Tidak ditemukannya informasi nilai kontrak di lokasi pembangunan menimbulkan pertanyaan, berapa sebenarnya anggaran yang dialokasikan untuk pembangunan atau rehabilitasi menara DIC tersebut?
Publik berhak mendapatkan informasi yang jelas mengenai penggunaan uang negara, khususnya untuk proyek pembangunan fasilitas keagamaan yang menjadi bagian dari kepentingan masyarakat luas.
Atas persoalan tersebut, aparat penegak hukum seperti kepolisian dan kejaksaan diharapkan dapat melakukan pemantauan serta pemeriksaan apabila ditemukan indikasi adanya persoalan dalam pelaksanaan proyek.
Pemeriksaan lapangan diperlukan bukan untuk menghakimi pihak tertentu, melainkan untuk memastikan bahwa proses pembangunan berjalan sesuai ketentuan, mulai dari perencanaan, penganggaran, pelaksanaan pekerjaan hingga penggunaan anggaran.
Jika seluruh proses telah sesuai aturan, keterbukaan informasi justru dapat menjadi bentuk pertanggungjawaban pemerintah kepada masyarakat.
Pengamat Ekonomi dan Pembangunan, Muhammad Riau, menilai Pemerintah Kota Dumai melalui Dinas Pekerjaan Umum perlu memberikan penjelasan secara terbuka terkait anggaran yang digunakan dalam pembangunan menara Dumai Islamic Center.
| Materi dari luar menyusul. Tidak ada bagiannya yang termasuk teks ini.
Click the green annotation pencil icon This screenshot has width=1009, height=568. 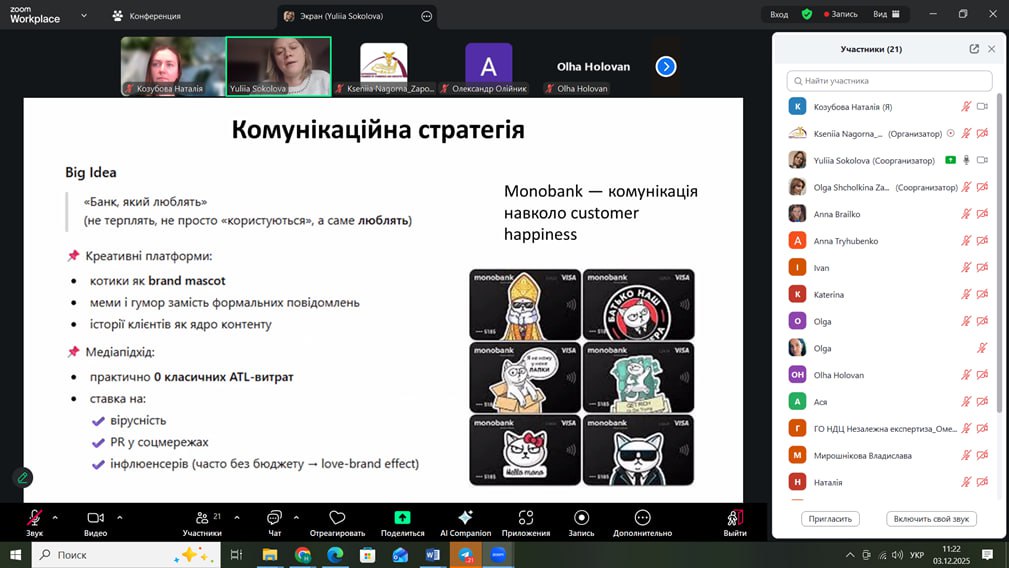23,478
Menurutnya, masyarakat memiliki hak untuk mengetahui berapa besar anggaran yang digunakan karena pembangunan tersebut menyangkut fasilitas publik dan berpotensi menggunakan uang negara.
“Pemko Dumai melalui Dinas PU harus bisa bijaksana dan transparan mengenai anggaran yang digunakan untuk membangun menara Dumai Islamic Center. Masyarakat berhak mengetahui penggunaan uang rakyat,” ujarnya.
Ia menegaskan, transparansi bukan sekadar memasang papan proyek, tetapi juga memastikan informasi mengenai pekerjaan dapat diakses dan dipahami masyarakat.
Pemasangan papan informasi proyek di area pembangunan merupakan salah satu bentuk keterbukaan kepada masyarakat. Informasi tersebut penting agar publik dapat melakukan pengawasan sosial terhadap proyek yang dibiayai negara.
Karena itu, Pemko Dumai diharapkan segera memberikan penjelasan mengenai sumber dana, nilai kontrak, perusahaan pelaksana, konsultan pengawas, serta target penyelesaian pembangunan menara DIC.
Hingga berita ini disusun, pihak terkait belum memberikan keterangan mengenai alasan belum terlihatnya informasi nilai kontrak pada lokasi proyek.
Redaksi membuka ruang hak jawab dan hak klarifikasi kepada seluruh pihak yang disebut dalam pemberitaan ini sesuai dengan Undang-Undang Nomor 40 Tahun 1999 tentang Pers serta Kode Etik Jurnalistik guna menjaga keberimbangan, akurasi, dan asas praduga tak bersalah.